BEGIN DOCUMENT SECTION

Those interpretations of the law that restrict a patient's right to sue have been a big blow to consumers and a big win for insurers and employers. The first Patients' Bill of Rights grew out of that backlash against insurance companies and the protection from lawsuits they and their corporate customers enjoy, thanks to ERISA. Because of the widespread public anger over HMOs' practices, the Patients' Bill of Rights was initially so popular it attracted bipartisan support in Congress. The House version was co-sponsored by a conservative Republican from Georgia, Charles Norwood, and a liberal Democrat, Charlie Dingell. The Senate co-sponsors were John McCain and Ted Kennedy.
Deploying Buzzwords and Generating Fear
Fearing that the law would pass and they would have to operate in a more consumer-friendly way, the insurers got the U.S. Chamber of Commerce and the Federation of Independent Business to join them in a deception-based campaign -- planned and carried out by the PR firm Porter Novelli and the front group it created and staffed, the Health Benefits Coalition—to scare people into thinking that the law would open the floodgates to "frivolous lawsuits." That was a term they knew from focus groups would be especially effective in their multi-million dollar campaign to manipulate public opinion. The effect of all those frivolous lawsuits, HBC alleged, would be skyrocketing health insurance premiums.
There was no real evidence that would happen. In fact, in the two years after the Texas legislature in 1997 passed a Patients' Bill of Rights with an expanded right to sue, only four lawsuits were filed. Nevertheless, the fear-mongering campaign had the intended effect. House and Senate leaders could never agree on a single bill. Bush did not have to exercise his threatened veto because no Patients' Bill of Rights ever reached his desk.

END DOCUMENT SECTION
BEGIN ENTRIES SHOWN

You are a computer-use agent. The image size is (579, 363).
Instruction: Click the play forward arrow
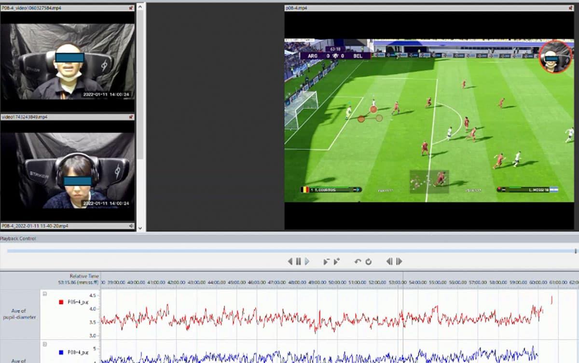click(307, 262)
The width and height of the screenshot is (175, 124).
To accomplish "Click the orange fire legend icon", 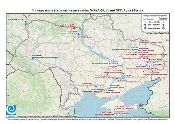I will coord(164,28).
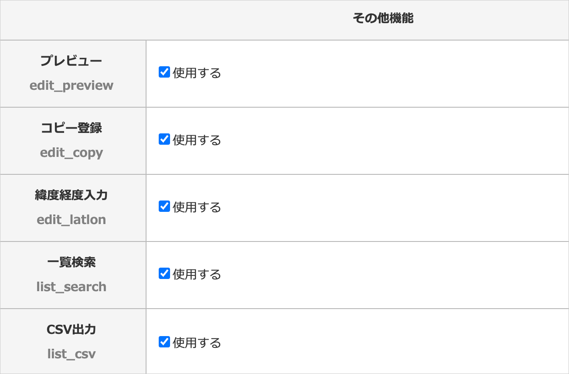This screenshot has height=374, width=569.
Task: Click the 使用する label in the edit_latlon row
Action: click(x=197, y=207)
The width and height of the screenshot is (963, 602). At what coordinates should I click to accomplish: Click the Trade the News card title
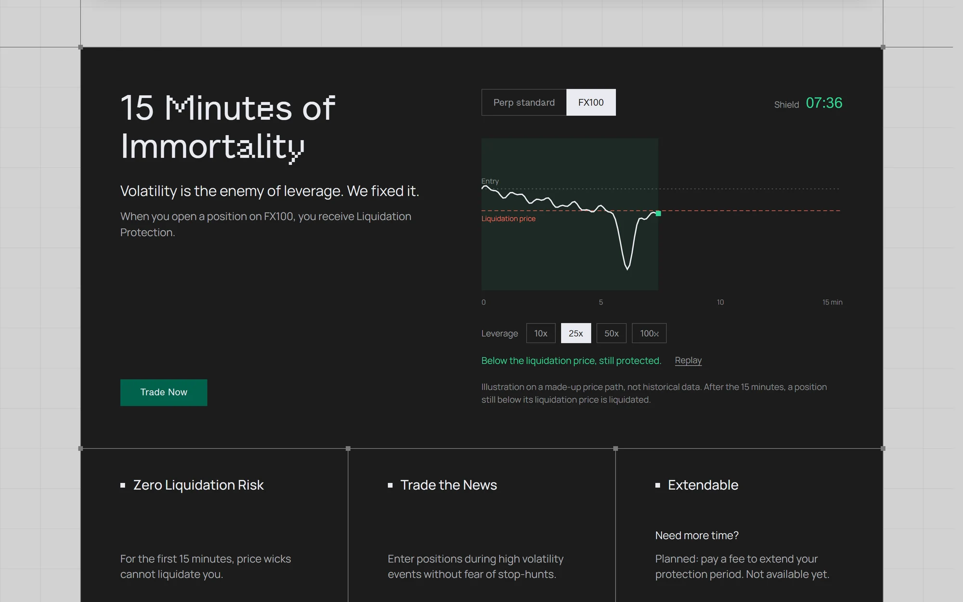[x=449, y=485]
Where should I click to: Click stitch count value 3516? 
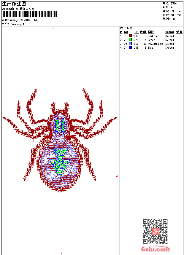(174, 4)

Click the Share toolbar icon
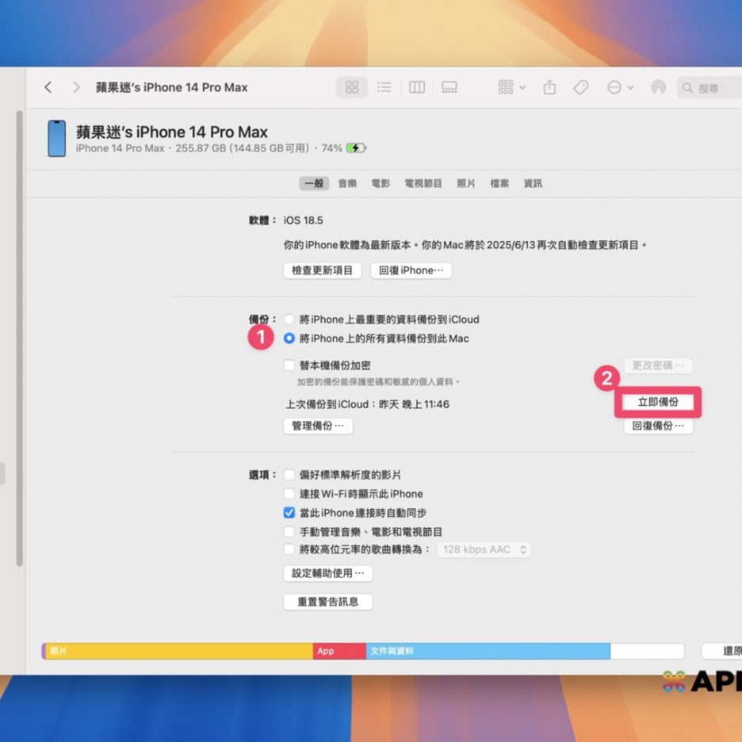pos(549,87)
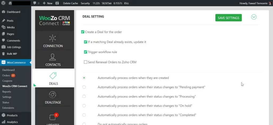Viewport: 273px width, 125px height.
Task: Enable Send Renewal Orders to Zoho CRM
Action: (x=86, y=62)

END ENTRIES SHOWN

Extract the portion of the Patients' Bill of Rights passage from "Those interpretations of" to "and Ted Kennedy.", copying it word for word.

Those interpretations of the law that restrict a patient's right to sue have been a big blow to consumers and a big win for insurers and employers. The first Patients' Bill of Rights grew out of that backlash against insurance companies and the protection from lawsuits they and their corporate customers enjoy, thanks to ERISA. Because of the widespread public anger over HMOs' practices, the Patients' Bill of Rights was initially so popular it attracted bipartisan support in Congress. The House version was co-sponsored by a conservative Republican from Georgia, Charles Norwood, and a liberal Democrat, Charlie Dingell. The Senate co-sponsors were John McCain and Ted Kennedy.